11h. On arrive à l’hôtel de ville. Tel-Aviv, sur la côte méditerranéenne d’Israël, pourrait être sa prochaine destination. «Je ne dis pas que ça va arriver dans la prochaine année, mais ça va arriver.»

D’ici là, Alexandre Cusson sillonnera la province pour convaincre les électeurs qu’il constitue la meilleure personne pour les représenter. Sa tournée débute en Gaspésie. Le PLQ désignera son nouveau chef lors du congrès à la direction les 30 et 31 mai, à Québec.


Des questions en rafale

  • Le dossier auquel vous avez consacré le plus d’heures? [30 secondes de réflexion] Le site d’enfouissement.
  • Le dossier que vous auriez aimé mener à terme avant votre départ : La Fortissimo.
  • Avez-vous l’impression, à certaines occasions, d’avoir outrepassé votre rôle de maire, ayant même l’impression d’avoir agi comme ministre du Centre-du-Québec par manque d’appuis? Le maire d’une capitale régionale a la responsabilité de faire avancer les dossiers. C’est certain qu’en étant longtemps dans l’opposition, ça demande aux élus municipaux une plus grande présence.
  • Si c’était à refaire, est-ce que vous réappliqueriez le règlement visant à réduire les interventions des citoyens lors de la période de questions des séances du conseil municipal? On n’a pas fait de règlement pour réduire les interventions des citoyens. On l’a fait pour structurer et pour donner du temps pour respecter le règlement. Donc oui, parce qu’on n’a pas réduit le temps. Au contraire, il y a un temps limite, mais on ne l’applique à peu près jamais.

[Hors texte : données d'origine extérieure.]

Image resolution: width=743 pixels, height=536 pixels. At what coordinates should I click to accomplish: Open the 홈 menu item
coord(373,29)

  • Est-ce que vous avez suffisamment mis de l’avant les conseillers municipaux? Je pense que oui. Je pense que l’on connaît davantage nos conseillers municipaux maintenant qu’on les connaissait il y a six ans. Je l’ai fait en créant des délégations et en faisant en sorte qu’un élu, par exemple, porte un dossier. Les conseillers municipaux sont présents dans les comités, dans les conférences de presse, etc.

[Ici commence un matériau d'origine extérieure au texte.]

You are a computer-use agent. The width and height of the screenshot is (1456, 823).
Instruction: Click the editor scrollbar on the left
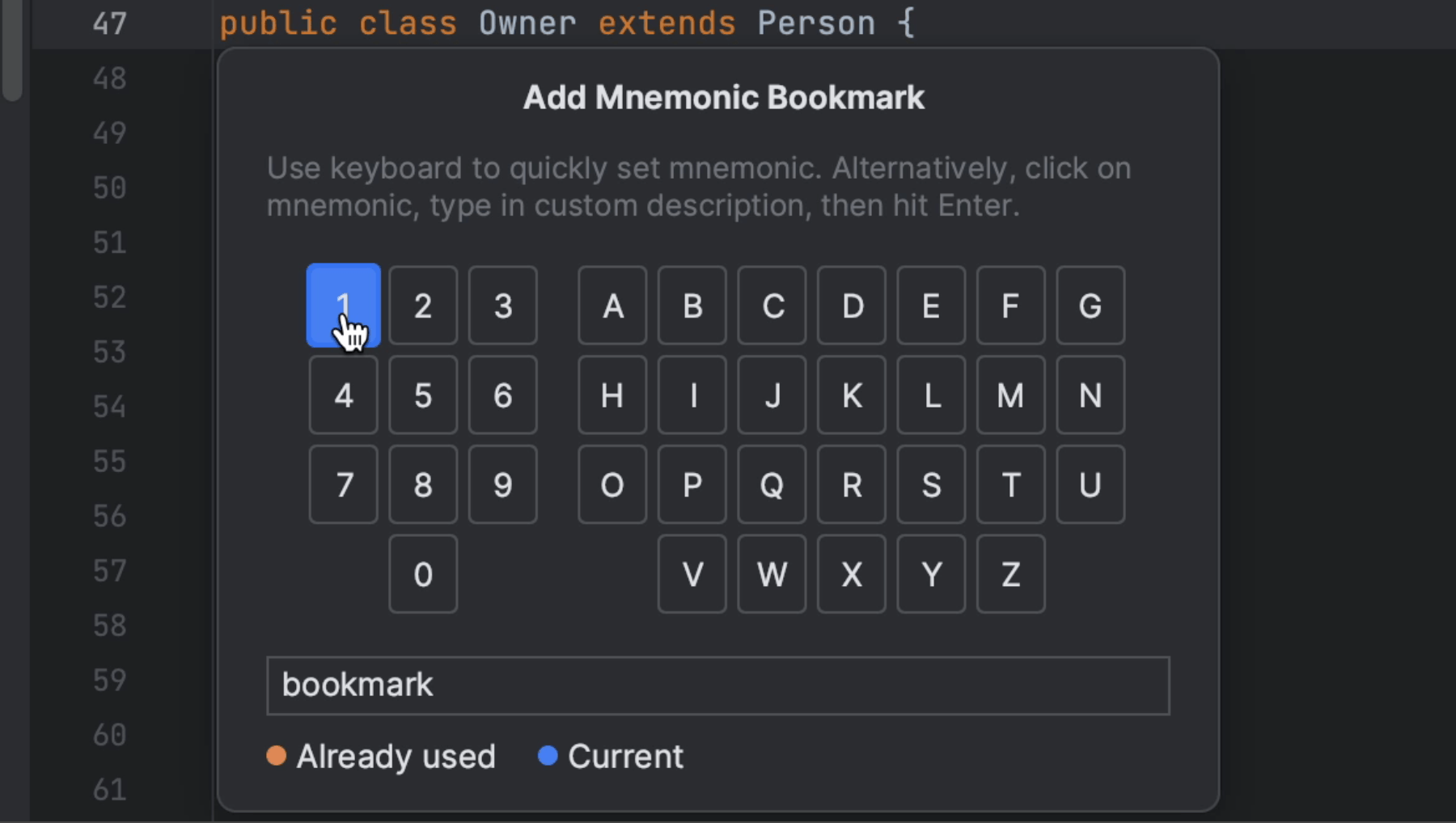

  • Qu’est-ce qui vous définit le mieux : êtes-vous carriériste, idéaliste ou pragmatique? Pragmatique.
  • Est-ce qu’un maire doit tout contrôler? Un maire a la responsabilité de l’administration de la ville. C’est le premier répondant, mais il doit surtout faire confiance aux gens qui l’entourent.
  • Qu’allez-vous faire si vous n’êtes pas élus au terme de la course à la chefferie du PLQ? Je ne me suis pas engagé avec un plan B. Il y a un seul plan possible.
  • Qu’est-ce qui attire votre sympathie, et à l’inverse, votre fougue? Ce qui attire ma sympathie, ce sont les gens qui sont vrais. Les gens qui disent des choses parce qu’ils ont une intention réelle de faire avancer un dossier. Ce qui attire ma fougue, ce sont les affirmations gratuites et les gens qui prêtent des intentions.
  • Quel est votre modèle politique? C’est toute une question! Je pense que pour être meilleur, il faut prendre ce qui est bon chez chacun. S’il fallait que je dise un seul nom, je dirais Jean Lesage.
  • Est-ce qu’il y a un départ, une démission ou un décès qui vous a davantage attristé au cours des dernières années? Le décès de mon grand ami Jacques Parr avec qui je travaillais au Collège Saint-Bernard et avec qui j’avais l’habitude de faire des voyages. Ce fut une grosse perte dans ma vie.
  • En terminant, Mathieu Audet ou Alain Carrier? [Rires] Je ne me prononcerai pas. Je n’ai pas l’intention de me mêler de la course, ni de près, ni de loin. Mais je vais aller voter!